◆ Input records
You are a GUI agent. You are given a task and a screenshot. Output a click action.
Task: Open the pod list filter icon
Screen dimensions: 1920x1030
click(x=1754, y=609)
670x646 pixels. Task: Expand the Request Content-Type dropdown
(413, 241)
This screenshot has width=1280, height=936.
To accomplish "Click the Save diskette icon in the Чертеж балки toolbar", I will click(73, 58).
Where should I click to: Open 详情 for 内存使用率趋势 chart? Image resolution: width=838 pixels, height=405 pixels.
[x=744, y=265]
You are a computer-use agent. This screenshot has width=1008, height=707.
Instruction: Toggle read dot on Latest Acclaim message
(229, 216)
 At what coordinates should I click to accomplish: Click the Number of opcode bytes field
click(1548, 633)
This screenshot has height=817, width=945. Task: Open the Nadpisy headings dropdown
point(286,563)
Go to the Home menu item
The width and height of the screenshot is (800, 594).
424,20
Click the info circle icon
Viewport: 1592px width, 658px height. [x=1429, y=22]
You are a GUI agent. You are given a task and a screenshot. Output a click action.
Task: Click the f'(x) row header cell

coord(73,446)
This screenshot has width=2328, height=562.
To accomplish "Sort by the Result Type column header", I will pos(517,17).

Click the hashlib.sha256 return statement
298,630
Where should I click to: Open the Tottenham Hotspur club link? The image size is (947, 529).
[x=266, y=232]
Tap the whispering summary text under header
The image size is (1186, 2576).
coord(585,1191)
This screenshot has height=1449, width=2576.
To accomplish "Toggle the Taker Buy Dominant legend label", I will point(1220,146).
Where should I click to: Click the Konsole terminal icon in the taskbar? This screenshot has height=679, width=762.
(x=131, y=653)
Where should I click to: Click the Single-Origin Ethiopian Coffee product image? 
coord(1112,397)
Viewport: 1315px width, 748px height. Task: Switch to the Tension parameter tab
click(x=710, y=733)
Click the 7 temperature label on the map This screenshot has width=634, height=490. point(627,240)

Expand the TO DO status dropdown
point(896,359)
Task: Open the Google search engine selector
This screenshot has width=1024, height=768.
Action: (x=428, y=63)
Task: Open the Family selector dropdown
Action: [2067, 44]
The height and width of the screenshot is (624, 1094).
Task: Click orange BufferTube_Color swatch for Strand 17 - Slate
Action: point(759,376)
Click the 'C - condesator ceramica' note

◆ Task requirements
Your task is to reproduce all the records above exactly as they appear.

◆ Answer below
You are a GUI agent. You are given a task and a screenshot. Output a click action.
Task: Open the pod list filter icon
Screen dimensions: 1920x1030
click(x=1754, y=609)
670x646 pixels. Task: Expand the Request Content-Type dropdown
(413, 241)
This screenshot has width=1280, height=936.
To accomplish "Click the Save diskette icon in the Чертеж балки toolbar", I will click(73, 58).
Where should I click to: Open 详情 for 内存使用率趋势 chart? Image resolution: width=838 pixels, height=405 pixels.
[x=744, y=265]
You are a computer-use agent. This screenshot has width=1008, height=707.
Instruction: Toggle read dot on Latest Acclaim message
(229, 216)
 At what coordinates should I click to accomplish: Click the Number of opcode bytes field
click(1548, 633)
This screenshot has height=817, width=945. Task: Open the Nadpisy headings dropdown
point(286,563)
Go to the Home menu item
The width and height of the screenshot is (800, 594).
424,20
Click the info circle icon
Viewport: 1592px width, 658px height. [x=1429, y=22]
You are a GUI agent. You are given a task and a screenshot. Output a click action.
Task: Click the f'(x) row header cell

coord(73,446)
This screenshot has width=2328, height=562.
To accomplish "Sort by the Result Type column header", I will pos(517,17).

Click the hashlib.sha256 return statement
298,630
Where should I click to: Open the Tottenham Hotspur club link? The image size is (947, 529).
[x=266, y=232]
Tap the whispering summary text under header
The image size is (1186, 2576).
coord(585,1191)
This screenshot has height=1449, width=2576.
To accomplish "Toggle the Taker Buy Dominant legend label", I will point(1220,146).
Where should I click to: Click the Konsole terminal icon in the taskbar? This screenshot has height=679, width=762.
(x=131, y=653)
Where should I click to: Click the Single-Origin Ethiopian Coffee product image? 
coord(1112,397)
Viewport: 1315px width, 748px height. Task: Switch to the Tension parameter tab
click(x=710, y=733)
Click the 7 temperature label on the map This screenshot has width=634, height=490. point(627,240)

Expand the TO DO status dropdown
point(896,359)
Task: Open the Google search engine selector
This screenshot has width=1024, height=768.
Action: (x=428, y=63)
Task: Open the Family selector dropdown
Action: [2067, 44]
The height and width of the screenshot is (624, 1094).
Task: Click orange BufferTube_Color swatch for Strand 17 - Slate
Action: point(759,376)
Click the 'C - condesator ceramica' note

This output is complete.